New Zealand Prime Minister Jacinda Ardern last night acknowledged his contribution to international affairs over his decades of service to the US.
‘‘As an American envoy to Beijing, as CIA director, as vicepresident for eight years and then four years as president, George H W Bush’s statesmanship played a key role in helping to end the Cold War, which brought democracy to millions of people in Europe and diminished the threat of nuclear war,’’ she said.
‘‘George H.W. Bush was a strong supporter of the international rules-based system, the rule of law and democratic values.’’
Family spokesman Jim McGrath said the World War II hero, who also presided during the collapse of the Soviet Union and the final months of the Cold War, died yesterday. His wife of more than 70 years, Barbara Bush, died in April 2018.
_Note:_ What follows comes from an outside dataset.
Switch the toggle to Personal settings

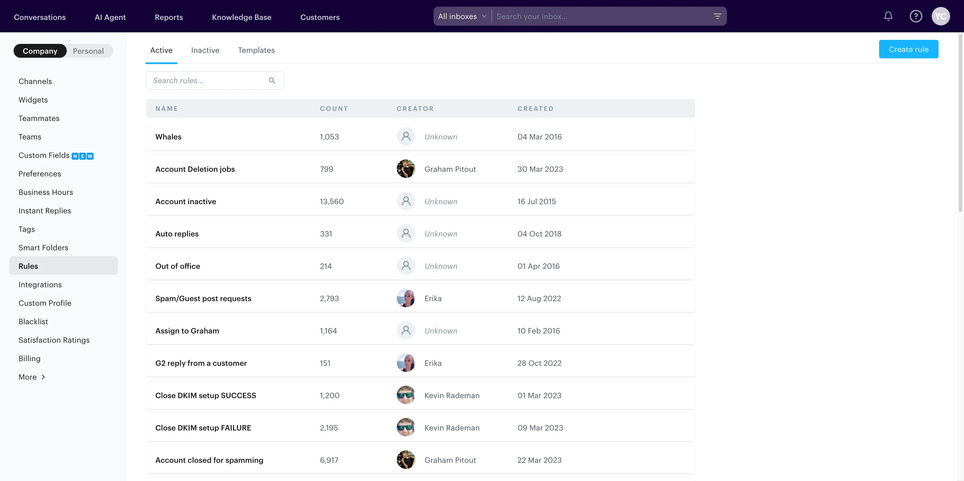tap(88, 51)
They had married in 1945 when Bush returned from war service. He had enlisted on his 18th birthday and was one of the youngest pilots in the Navy, flying missions off the carrier USS San Jacinto.
He received the Distinguished Flying Cross for bravery after he was shot down in September 1944 while completing a bombing run against a Japanese radio tower. He was rescued by an American submarine, but his two crewmates perished.
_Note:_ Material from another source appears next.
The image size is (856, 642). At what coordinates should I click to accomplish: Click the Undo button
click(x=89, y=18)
In politics Bush was the man with the golden resume, rising through the ranks from congressman to United Nations ambassador, Republican Party chairman to envoy to China, CIA director to two-term vice-president under the hugely popular Ronald Reagan.
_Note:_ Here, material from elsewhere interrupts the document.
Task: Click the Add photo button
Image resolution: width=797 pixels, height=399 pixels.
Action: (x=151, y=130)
He entered the White House in 1989 with a reputation as a man of indecision and indeterminate views. One news magazine suggested he was a ‘‘wimp’’. But his work-hard, play-hard approach to the presidency won broad public approval.
He rode into office pledging to make the US a ‘‘kinder, gentler’’ nation and called on Americans to volunteer for good causes.
An avid outdoorsman, he sought to safeguard the environment and signed the first improvements to the Clean Air Act in more than a decade. He also signed the landmark Americans with Disabilities Act to ban workplace discrimination against people with disabilities and require improved access to public places and transportation.
The Iraq crisis of 1990-91 brought out all the skills he had honed in a quarter-century of politics and public service, and stoked his popularity. But Bush would acknowledge that he had trouble articulating ‘‘the vision thing’’, and he was haunted by his decision to break a stern, solemn vow he made to voters: ‘‘Read my lips. No new taxes.’’
Bush lost his bid for reelection to Bill Clinton.
Still, he lived to see his son, George W Bush, twice elected to the presidency, and became the patriarch of one of the nation’s most prominent political families.